Ex-OpenAI CTO Reveals Plan to Fix LLMs Biggest Problem

TLDR

Thinking Machines has identified batch size as the cause of non-determinism in LLMs and developed a method to ensure the same prompt always yields the same response.

Takeways

• Non-determinism in LLMs results in varying responses to the same prompt.

• Varying batch sizes in LLM processing cause slight calculation changes, affecting next-word predictions.

• Maintaining consistent batch processing speeds and order ensures deterministic and reliable LLM outputs.
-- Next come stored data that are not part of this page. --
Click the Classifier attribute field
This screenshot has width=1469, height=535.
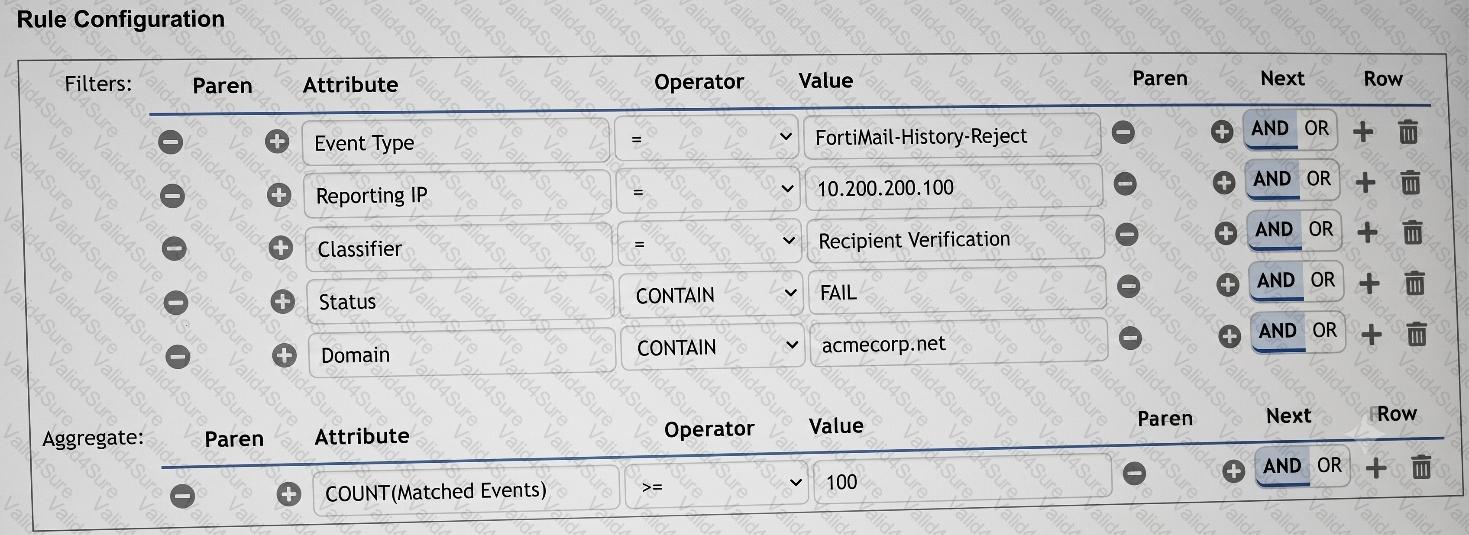[458, 249]
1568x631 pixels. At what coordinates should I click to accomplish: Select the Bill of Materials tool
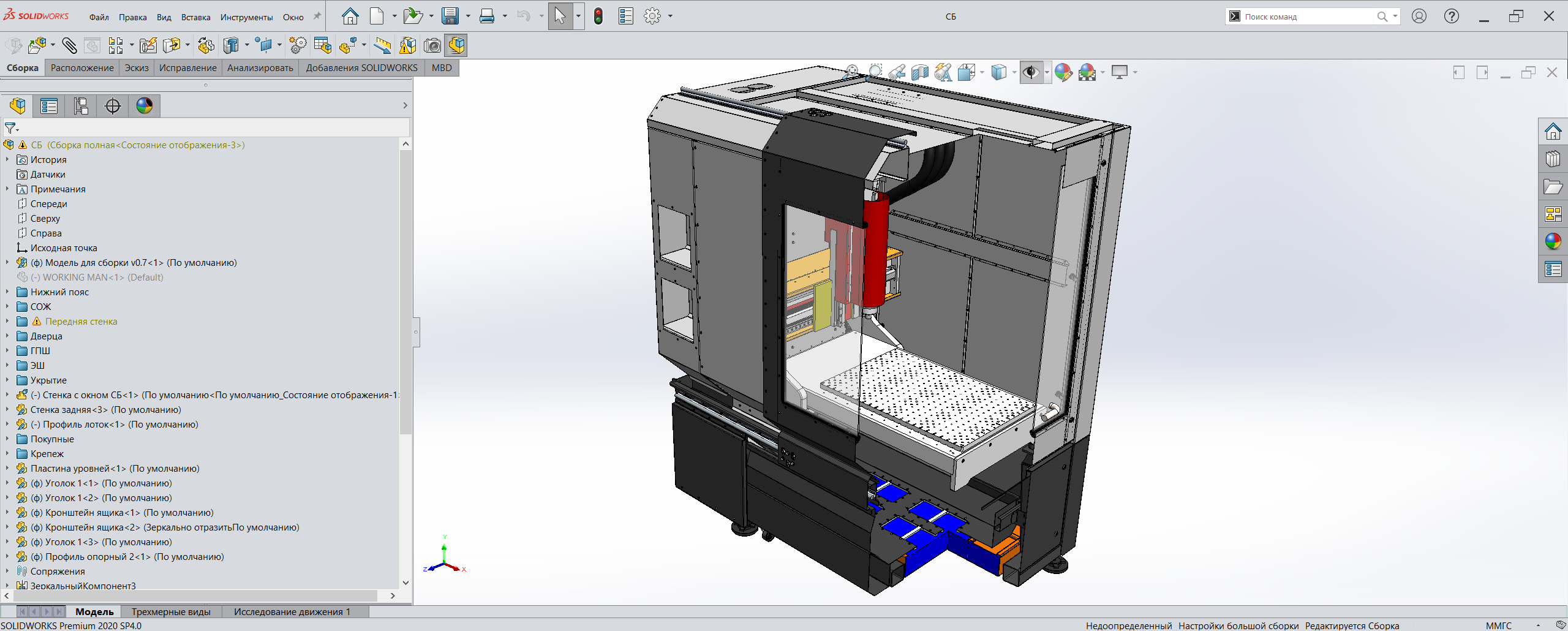tap(322, 45)
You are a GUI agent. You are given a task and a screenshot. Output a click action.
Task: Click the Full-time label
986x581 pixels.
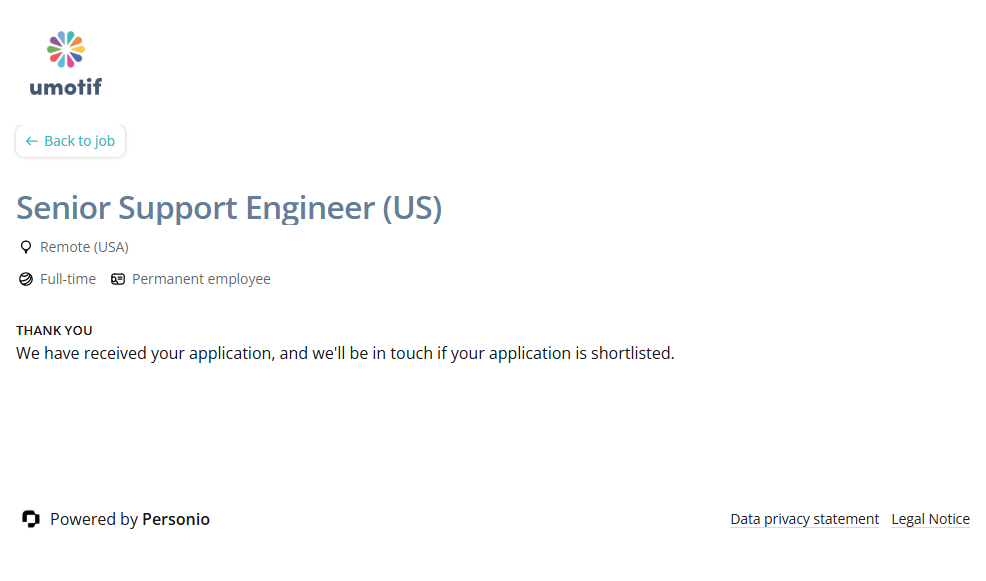pos(68,279)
Miramarati's Thinking Machines is working to solve the issue of non-determinism in large language models, where the same prompt can yield different responses. They've identified that varying batch sizes during the question processing causes slight changes in calculations, leading to different next-word predictions. By maintaining a constant batch processing speed and order, Thinking Machines has achieved deterministic results, which are critical for trust, debugging, and auditing of AI models.

Non-Determinism in LLMs

• 00:00:33 Non-determinism in LLMs means the same prompt given multiple times yields different responses due to the way language models sample potential results. Even when the randomness is reduced using temperature settings, non-determinism persists. Thinking Machines is trying to solve this problem by prompting an LLM with the same exact prompt to get back the same exact response every single time.

The Cause of Non-Determinism

• 00:03:52 Thinking Machines argues the real cause of non-determinism is the batch size, where questions are processed in carpools that vary in size depending on system load. The size changes the order of tiny calculations, leading to variances in the next word prediction. Therefore, little changes in the ordering of things changes everything.

The Fix for Non-Determinism

• 00:05:59 The solution involves maintaining a constant carpool speed regardless of batch size to ensure consistency. This involves weighing each bowl the same, and mixing the ingredients in the exact same way by choosing one stable setup. The model should also look back at what it wrote in the same order.

Benefits of Determinism

• 00:08:03 Achieving determinism in LLMs allows for easier trust, debugging, auditing, and verification, as the same input will consistently produce the same output. Stable inputs and outputs also make benchmarks more reliable. When you go into audit and figure out why a model thinks the way it does, it becomes easier to do that.